**What is required:**
Pictures appear among the records below and must be omitted. Repeat exactly the lines from the line with "Where should I" to the line with "Instruction: Open the 入荷情報 tab", both included.
[Records to process Boundary: Start]
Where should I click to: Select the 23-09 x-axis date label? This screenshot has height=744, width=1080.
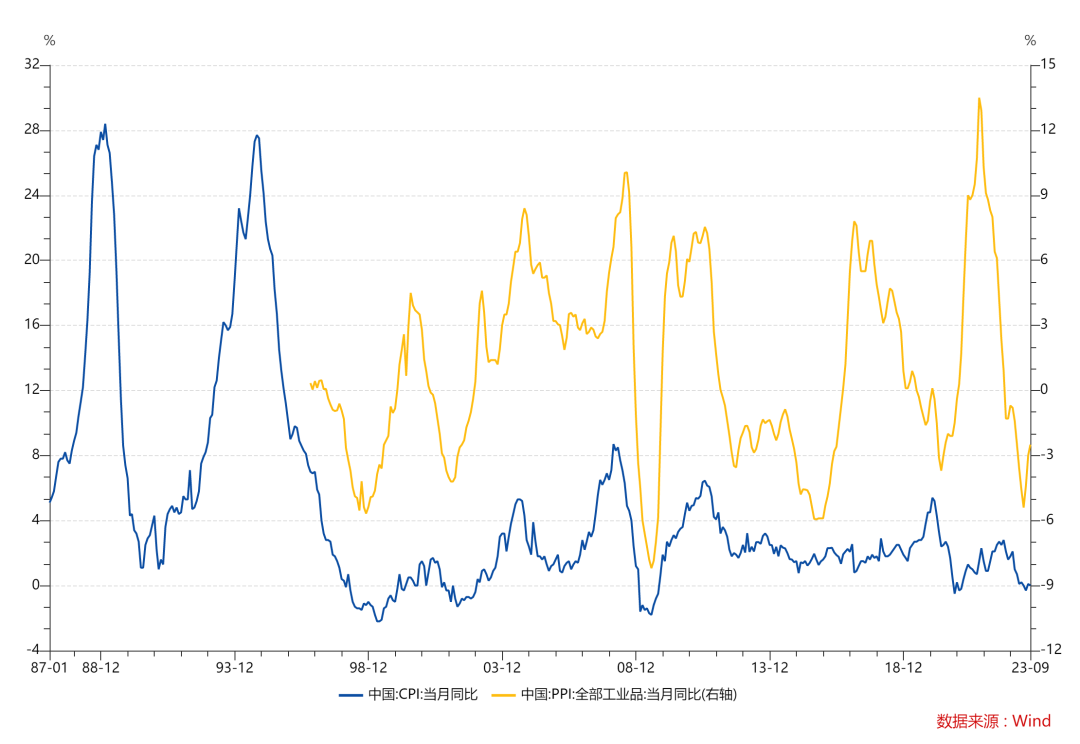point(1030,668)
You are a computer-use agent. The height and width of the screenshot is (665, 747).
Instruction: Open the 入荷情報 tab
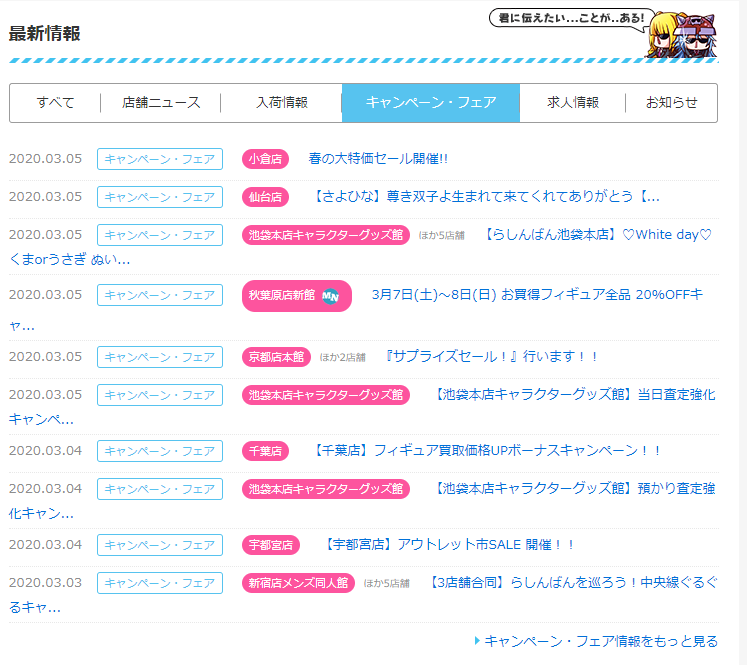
[Records to process Boundary: End]
[Records to process Boundary: Start]
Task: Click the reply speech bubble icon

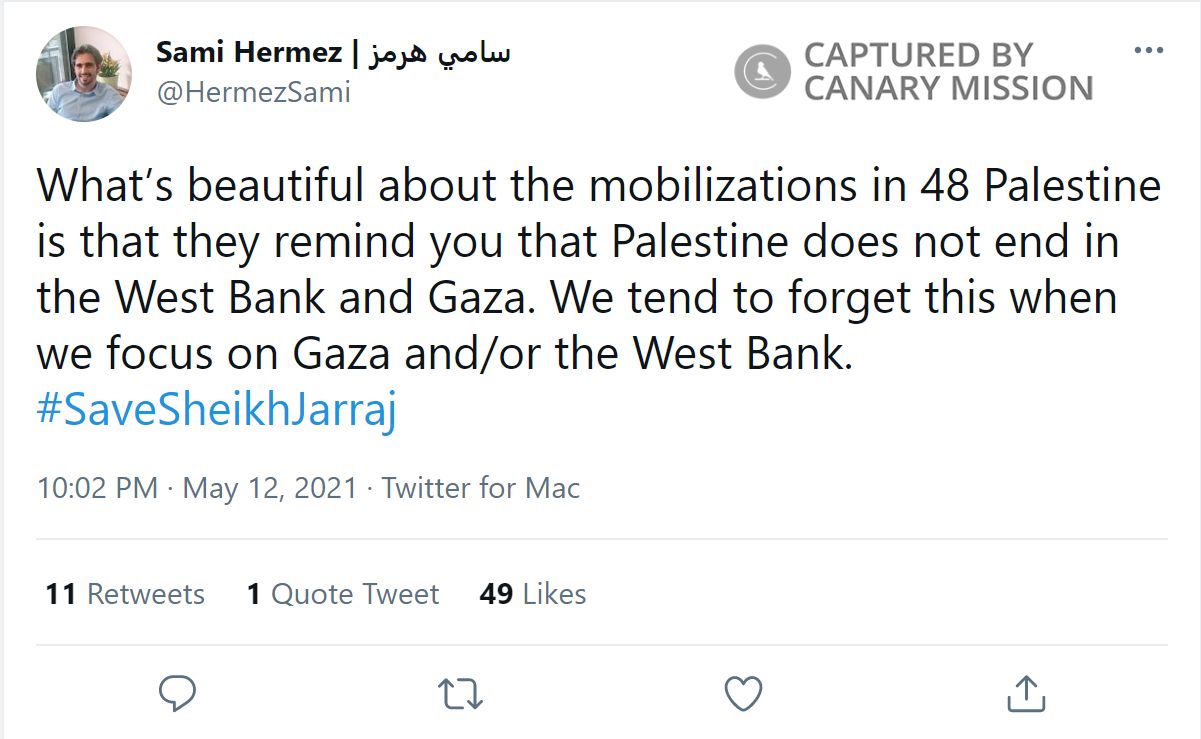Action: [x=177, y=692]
[Records to process Boundary: End]
**Reply:**
Where should I click to: Select the 23-09 x-axis date label? This screenshot has height=744, width=1080.
point(1030,668)
You are a computer-use agent. The height and width of the screenshot is (665, 747).
Instruction: Open the 入荷情報 tab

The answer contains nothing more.